* _REQUIRED WORK_
Beginning at the line that holds "Instruction: Click the left", restate each line exactly through the final line of the records. Include both of those lines.

↓

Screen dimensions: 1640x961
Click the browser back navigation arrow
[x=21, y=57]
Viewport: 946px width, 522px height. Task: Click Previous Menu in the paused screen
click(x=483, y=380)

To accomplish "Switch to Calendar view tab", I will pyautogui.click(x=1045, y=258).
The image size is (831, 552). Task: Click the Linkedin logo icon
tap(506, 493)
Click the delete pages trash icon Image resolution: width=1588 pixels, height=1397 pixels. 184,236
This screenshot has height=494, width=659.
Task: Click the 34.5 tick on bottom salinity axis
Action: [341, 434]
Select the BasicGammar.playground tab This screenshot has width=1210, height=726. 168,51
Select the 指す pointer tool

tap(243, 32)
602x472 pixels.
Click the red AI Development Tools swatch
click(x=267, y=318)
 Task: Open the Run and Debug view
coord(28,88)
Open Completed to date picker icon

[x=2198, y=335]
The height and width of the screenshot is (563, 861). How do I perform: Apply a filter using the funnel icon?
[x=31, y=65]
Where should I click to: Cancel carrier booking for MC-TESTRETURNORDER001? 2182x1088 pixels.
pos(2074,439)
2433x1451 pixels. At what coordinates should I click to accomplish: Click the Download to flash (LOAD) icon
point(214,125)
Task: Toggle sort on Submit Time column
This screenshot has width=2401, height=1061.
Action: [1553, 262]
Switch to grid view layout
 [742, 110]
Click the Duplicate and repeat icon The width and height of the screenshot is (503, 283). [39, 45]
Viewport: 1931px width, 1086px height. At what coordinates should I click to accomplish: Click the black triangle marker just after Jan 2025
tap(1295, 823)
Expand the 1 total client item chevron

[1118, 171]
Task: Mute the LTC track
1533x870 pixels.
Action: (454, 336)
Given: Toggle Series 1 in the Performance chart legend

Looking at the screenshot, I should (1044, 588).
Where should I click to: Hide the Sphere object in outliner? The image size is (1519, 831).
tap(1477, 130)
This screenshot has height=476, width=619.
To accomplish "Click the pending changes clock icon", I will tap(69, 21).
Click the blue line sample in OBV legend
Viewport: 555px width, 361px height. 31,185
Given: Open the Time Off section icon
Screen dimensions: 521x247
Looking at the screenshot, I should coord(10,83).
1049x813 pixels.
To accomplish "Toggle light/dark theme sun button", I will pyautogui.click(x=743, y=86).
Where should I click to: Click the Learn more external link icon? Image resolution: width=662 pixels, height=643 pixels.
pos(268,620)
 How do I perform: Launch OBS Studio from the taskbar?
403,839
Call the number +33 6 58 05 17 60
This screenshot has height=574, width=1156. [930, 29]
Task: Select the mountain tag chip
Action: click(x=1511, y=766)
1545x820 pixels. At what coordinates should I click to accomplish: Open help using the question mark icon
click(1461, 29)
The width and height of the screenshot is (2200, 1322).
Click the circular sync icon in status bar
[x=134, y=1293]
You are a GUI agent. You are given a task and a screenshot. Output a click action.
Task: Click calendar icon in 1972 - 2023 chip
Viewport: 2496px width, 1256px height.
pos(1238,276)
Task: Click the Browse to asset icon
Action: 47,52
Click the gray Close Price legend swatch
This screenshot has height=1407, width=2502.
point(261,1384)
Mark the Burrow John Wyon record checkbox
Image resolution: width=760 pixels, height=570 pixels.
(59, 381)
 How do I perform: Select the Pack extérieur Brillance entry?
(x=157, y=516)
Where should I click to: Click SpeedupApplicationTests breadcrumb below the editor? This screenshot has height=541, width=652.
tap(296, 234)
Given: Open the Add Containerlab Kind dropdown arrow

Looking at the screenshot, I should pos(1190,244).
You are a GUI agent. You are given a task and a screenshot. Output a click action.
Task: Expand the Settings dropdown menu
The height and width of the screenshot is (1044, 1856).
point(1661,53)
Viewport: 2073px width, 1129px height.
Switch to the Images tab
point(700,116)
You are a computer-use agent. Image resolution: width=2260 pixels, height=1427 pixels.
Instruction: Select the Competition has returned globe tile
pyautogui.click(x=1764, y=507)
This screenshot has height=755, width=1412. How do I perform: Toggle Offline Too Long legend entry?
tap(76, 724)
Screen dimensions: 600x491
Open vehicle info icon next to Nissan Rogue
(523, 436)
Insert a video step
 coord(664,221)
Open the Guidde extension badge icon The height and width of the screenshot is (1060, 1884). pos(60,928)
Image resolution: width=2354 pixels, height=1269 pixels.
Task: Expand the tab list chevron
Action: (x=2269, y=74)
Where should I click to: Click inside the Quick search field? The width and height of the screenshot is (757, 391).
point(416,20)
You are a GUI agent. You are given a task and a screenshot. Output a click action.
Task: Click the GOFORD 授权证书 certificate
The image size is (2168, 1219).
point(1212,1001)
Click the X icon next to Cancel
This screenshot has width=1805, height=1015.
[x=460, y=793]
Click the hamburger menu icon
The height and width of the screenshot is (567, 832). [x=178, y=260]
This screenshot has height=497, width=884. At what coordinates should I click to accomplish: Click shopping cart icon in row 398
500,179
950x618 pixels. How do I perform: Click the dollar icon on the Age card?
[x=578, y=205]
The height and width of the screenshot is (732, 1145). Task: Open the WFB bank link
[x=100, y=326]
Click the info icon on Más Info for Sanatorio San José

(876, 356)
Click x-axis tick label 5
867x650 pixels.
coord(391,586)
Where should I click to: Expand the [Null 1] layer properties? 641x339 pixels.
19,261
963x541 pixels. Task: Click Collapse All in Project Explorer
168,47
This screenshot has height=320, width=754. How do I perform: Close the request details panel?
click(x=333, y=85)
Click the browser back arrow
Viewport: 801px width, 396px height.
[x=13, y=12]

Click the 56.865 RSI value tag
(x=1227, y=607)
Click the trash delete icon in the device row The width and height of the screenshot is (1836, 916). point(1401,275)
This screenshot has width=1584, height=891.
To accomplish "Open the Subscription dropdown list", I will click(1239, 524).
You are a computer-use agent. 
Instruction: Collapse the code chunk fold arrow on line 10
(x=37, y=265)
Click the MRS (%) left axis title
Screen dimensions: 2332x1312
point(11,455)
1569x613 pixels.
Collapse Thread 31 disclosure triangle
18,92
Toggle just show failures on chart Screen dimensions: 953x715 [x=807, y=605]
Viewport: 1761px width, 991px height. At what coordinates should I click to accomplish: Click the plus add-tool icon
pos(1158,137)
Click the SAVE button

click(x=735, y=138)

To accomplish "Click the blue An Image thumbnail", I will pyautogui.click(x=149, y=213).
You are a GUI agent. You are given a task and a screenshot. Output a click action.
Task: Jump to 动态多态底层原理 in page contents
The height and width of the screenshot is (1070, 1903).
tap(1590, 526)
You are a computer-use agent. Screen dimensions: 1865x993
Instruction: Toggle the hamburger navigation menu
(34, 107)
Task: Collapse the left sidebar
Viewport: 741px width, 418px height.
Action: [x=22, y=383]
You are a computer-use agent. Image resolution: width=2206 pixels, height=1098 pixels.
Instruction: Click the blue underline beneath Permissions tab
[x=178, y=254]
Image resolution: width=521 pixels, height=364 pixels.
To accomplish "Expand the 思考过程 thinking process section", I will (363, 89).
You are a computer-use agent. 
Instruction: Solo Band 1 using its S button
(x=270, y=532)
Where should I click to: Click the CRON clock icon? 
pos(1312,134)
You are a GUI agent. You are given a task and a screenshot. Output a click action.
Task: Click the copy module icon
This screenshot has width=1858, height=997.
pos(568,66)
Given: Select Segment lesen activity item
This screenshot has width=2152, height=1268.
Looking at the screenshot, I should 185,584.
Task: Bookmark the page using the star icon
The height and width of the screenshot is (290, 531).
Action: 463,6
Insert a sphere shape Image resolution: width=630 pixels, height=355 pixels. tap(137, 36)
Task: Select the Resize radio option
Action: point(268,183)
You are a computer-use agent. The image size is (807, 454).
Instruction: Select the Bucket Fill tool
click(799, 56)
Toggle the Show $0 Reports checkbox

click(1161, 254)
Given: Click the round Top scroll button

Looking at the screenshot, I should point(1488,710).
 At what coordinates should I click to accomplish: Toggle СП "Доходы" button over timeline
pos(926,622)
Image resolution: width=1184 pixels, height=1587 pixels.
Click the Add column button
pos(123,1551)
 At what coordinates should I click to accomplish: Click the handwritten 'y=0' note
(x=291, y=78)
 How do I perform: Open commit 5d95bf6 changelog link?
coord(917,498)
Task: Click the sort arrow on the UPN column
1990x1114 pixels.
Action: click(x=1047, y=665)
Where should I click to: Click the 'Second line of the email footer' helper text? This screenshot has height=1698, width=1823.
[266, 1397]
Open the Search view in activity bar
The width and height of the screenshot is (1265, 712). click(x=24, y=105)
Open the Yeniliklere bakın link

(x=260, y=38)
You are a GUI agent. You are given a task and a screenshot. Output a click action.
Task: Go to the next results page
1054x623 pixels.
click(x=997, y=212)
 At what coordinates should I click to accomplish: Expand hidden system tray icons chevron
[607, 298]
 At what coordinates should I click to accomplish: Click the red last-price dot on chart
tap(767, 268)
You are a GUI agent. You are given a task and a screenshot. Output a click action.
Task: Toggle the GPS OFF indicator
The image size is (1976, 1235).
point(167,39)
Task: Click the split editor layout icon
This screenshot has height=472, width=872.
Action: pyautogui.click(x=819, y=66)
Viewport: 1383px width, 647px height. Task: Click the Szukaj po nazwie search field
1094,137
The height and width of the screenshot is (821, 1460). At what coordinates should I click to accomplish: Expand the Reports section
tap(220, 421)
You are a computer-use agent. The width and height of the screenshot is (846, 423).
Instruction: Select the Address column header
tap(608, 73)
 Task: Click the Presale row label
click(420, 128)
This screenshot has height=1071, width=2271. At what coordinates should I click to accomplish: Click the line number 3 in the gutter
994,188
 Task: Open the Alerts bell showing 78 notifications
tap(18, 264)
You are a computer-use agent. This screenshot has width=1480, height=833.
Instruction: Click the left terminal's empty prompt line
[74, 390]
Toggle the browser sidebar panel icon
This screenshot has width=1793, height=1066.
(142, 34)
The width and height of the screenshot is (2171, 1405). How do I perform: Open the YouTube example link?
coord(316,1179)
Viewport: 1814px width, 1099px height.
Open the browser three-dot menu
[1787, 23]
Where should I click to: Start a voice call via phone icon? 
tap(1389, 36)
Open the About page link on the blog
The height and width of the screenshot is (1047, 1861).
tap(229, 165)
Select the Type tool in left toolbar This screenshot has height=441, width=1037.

↑

* _TASK RESULT_
Instruction: Click the left terminal's empty prompt line
[74, 390]
Toggle the browser sidebar panel icon
This screenshot has width=1793, height=1066.
(142, 34)
The width and height of the screenshot is (2171, 1405). How do I perform: Open the YouTube example link?
coord(316,1179)
Viewport: 1814px width, 1099px height.
Open the browser three-dot menu
[1787, 23]
Where should I click to: Start a voice call via phone icon? 
tap(1389, 36)
Open the About page link on the blog
The height and width of the screenshot is (1047, 1861).
tap(229, 165)
Select the Type tool in left toolbar This screenshot has height=441, width=1037.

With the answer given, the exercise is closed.